GOAL — Can you rewrite the items from the line containing "You are a computer-use agent. This" down to the line containing "(x=42, y=10)", replacing "Skip blanks" with "Ignore blanks" and leaving everything else the same?

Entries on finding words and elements
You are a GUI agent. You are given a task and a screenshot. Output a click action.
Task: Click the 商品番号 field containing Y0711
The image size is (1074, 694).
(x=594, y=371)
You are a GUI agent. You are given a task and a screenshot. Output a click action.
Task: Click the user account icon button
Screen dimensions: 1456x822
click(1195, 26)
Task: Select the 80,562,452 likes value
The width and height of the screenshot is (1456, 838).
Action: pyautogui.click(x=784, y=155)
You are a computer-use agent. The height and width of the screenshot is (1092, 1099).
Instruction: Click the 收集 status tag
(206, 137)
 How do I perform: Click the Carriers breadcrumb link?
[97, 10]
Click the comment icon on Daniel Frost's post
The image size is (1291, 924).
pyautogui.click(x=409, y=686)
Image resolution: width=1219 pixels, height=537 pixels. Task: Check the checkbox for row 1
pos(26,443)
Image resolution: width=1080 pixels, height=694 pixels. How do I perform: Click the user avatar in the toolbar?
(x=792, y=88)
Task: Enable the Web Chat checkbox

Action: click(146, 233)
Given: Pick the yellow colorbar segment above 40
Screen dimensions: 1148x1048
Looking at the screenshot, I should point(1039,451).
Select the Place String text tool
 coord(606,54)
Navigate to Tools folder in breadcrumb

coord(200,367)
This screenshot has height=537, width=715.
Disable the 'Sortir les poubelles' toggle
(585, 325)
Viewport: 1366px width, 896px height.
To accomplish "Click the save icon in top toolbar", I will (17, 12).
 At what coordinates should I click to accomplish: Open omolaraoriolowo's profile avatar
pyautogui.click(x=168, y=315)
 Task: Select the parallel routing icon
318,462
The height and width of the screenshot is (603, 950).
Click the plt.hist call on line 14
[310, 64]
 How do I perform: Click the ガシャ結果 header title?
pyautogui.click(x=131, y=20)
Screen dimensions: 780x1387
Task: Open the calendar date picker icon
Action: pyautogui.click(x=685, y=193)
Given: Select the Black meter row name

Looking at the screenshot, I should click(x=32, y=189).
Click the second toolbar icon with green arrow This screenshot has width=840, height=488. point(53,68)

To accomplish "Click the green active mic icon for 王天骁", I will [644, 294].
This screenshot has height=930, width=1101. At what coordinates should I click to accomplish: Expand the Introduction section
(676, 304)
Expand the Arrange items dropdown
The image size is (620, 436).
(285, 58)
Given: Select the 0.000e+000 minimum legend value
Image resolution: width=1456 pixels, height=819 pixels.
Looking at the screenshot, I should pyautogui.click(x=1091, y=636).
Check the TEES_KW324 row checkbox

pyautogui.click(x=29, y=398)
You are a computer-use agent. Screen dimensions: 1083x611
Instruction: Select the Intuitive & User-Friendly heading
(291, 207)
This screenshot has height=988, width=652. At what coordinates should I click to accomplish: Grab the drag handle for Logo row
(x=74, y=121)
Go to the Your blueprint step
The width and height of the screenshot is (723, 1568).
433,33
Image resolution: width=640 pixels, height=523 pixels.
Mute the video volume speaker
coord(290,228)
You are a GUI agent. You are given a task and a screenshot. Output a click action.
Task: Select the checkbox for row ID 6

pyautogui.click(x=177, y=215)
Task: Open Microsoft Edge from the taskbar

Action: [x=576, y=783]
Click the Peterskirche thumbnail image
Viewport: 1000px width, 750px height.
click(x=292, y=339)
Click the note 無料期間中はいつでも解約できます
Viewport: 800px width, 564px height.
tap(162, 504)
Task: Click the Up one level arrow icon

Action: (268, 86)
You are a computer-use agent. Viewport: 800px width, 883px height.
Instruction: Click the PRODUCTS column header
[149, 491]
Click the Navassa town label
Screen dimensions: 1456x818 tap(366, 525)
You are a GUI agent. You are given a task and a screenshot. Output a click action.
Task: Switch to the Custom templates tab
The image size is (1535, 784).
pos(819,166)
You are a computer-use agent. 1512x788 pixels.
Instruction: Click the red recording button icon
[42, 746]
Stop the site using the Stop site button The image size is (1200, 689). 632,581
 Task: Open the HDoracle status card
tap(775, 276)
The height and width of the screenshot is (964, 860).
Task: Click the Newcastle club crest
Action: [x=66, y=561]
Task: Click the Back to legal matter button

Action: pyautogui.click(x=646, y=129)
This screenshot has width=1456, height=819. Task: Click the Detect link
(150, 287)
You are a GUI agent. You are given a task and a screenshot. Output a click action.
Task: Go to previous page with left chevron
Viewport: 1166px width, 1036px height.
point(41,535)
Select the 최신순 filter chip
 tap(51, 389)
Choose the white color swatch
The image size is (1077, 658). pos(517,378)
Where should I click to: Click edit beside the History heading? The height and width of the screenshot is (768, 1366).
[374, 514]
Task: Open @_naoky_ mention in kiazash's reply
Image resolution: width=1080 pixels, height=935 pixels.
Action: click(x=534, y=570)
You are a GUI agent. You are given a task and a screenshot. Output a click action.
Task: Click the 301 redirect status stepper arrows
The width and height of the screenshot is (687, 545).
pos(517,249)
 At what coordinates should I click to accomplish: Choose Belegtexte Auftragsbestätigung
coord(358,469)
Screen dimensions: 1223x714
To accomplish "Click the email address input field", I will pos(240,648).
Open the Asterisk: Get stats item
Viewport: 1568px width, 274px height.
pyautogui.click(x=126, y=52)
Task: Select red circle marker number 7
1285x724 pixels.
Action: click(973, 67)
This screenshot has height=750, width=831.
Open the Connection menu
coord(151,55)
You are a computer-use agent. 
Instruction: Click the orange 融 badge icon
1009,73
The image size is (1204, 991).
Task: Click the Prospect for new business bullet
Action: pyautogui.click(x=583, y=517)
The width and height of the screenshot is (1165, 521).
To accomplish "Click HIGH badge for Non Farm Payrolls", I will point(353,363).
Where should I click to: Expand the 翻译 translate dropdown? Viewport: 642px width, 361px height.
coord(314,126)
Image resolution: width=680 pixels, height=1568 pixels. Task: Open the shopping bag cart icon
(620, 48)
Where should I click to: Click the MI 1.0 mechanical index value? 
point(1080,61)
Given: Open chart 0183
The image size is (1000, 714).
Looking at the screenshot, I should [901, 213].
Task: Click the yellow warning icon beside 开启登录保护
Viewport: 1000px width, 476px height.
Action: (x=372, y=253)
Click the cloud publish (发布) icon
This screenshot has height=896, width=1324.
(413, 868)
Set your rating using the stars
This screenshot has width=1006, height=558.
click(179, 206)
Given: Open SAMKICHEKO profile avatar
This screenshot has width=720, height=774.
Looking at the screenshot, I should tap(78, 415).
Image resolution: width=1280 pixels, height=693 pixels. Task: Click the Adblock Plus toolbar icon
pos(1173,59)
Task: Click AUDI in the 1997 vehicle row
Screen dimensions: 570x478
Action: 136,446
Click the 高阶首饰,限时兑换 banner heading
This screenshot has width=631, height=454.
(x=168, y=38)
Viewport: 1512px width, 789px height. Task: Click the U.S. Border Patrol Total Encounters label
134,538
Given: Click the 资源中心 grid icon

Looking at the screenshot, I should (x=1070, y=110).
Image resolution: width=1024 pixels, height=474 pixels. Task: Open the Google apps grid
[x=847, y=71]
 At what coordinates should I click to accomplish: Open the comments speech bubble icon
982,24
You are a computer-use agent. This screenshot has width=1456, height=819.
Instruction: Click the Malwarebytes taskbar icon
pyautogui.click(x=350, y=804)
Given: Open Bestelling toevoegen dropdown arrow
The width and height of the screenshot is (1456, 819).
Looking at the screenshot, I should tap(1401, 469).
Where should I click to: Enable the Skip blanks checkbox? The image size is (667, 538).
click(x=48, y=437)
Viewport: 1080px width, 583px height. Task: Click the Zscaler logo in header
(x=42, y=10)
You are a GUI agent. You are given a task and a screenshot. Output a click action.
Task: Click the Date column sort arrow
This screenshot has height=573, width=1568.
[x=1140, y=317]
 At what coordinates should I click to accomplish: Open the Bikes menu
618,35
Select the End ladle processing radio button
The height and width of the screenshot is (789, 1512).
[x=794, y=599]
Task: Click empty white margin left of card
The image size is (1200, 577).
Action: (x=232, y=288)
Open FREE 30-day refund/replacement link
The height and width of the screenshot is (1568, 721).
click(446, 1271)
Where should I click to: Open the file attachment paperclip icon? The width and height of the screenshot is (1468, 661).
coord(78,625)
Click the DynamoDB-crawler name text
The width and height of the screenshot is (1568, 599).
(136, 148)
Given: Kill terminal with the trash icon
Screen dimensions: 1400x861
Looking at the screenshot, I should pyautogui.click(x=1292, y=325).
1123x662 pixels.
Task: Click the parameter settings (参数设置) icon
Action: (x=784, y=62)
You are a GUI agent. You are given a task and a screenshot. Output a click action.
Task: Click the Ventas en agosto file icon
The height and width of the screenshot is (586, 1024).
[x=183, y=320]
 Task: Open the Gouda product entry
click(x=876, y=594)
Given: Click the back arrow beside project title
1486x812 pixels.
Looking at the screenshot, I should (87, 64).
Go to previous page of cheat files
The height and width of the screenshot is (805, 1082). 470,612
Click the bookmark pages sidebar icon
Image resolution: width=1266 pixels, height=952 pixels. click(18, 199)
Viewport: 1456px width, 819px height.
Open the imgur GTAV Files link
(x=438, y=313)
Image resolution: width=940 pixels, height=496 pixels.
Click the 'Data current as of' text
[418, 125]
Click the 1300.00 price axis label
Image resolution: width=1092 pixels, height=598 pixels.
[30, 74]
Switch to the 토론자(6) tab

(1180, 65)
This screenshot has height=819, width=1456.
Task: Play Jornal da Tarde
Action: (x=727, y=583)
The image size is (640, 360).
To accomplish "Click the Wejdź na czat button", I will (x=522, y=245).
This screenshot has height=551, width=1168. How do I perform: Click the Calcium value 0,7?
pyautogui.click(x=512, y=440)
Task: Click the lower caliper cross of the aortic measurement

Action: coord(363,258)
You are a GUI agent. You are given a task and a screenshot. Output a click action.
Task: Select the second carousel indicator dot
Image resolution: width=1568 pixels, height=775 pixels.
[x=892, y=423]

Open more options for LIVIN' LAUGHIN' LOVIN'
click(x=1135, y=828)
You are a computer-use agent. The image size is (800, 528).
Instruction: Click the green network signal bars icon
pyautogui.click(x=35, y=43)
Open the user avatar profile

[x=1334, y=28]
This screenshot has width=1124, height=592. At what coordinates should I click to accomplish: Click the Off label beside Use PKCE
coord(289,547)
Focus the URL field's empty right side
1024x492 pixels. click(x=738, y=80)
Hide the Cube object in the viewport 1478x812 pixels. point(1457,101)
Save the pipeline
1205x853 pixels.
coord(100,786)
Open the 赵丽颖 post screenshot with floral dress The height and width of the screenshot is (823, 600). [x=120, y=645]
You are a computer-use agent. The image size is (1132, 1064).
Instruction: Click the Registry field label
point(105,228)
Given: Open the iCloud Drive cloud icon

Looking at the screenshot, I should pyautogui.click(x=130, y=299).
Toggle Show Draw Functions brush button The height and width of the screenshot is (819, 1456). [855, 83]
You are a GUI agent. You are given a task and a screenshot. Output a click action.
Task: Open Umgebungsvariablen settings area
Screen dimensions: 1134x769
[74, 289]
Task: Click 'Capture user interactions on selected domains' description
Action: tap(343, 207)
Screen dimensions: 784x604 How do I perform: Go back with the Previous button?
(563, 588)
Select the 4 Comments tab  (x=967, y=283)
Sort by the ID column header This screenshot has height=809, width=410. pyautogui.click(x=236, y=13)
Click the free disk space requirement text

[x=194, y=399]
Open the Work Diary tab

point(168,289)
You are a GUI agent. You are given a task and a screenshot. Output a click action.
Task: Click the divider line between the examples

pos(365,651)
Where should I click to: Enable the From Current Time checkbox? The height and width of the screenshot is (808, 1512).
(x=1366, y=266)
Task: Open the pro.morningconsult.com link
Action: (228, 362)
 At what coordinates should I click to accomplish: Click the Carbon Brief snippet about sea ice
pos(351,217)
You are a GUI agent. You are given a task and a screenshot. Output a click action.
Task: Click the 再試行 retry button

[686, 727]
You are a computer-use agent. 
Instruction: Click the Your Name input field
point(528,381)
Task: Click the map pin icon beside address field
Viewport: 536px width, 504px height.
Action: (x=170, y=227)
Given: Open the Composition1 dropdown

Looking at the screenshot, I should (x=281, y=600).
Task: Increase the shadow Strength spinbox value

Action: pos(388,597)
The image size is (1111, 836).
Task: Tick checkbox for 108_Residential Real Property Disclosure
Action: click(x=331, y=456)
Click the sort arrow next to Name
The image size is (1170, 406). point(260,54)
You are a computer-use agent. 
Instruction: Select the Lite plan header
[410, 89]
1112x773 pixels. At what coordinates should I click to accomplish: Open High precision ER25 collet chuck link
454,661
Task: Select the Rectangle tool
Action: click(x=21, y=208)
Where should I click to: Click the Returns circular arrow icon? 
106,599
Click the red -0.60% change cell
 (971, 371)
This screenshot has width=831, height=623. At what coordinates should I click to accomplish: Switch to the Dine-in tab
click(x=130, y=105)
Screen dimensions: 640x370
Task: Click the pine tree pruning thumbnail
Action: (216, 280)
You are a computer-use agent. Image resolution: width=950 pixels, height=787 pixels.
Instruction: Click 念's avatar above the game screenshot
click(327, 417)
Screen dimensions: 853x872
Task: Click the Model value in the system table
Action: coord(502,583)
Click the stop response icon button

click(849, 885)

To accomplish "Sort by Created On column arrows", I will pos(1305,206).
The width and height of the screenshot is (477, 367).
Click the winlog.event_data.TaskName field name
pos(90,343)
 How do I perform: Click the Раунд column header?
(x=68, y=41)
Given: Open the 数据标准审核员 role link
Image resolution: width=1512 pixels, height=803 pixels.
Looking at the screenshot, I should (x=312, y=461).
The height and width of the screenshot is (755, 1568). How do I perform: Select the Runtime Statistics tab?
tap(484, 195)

RESPONSE TO THE EXERCISE —
You are a computer-use agent. This screenshot has width=1456, height=819.
Instruction: Click the Malwarebytes taskbar icon
pyautogui.click(x=350, y=804)
Given: Open Bestelling toevoegen dropdown arrow
The width and height of the screenshot is (1456, 819).
Looking at the screenshot, I should tap(1401, 469).
Where should I click to: Enable the Ignore blanks checkbox? The image size is (667, 538).
click(x=48, y=437)
Viewport: 1080px width, 583px height. Task: Click the Zscaler logo in header
(x=42, y=10)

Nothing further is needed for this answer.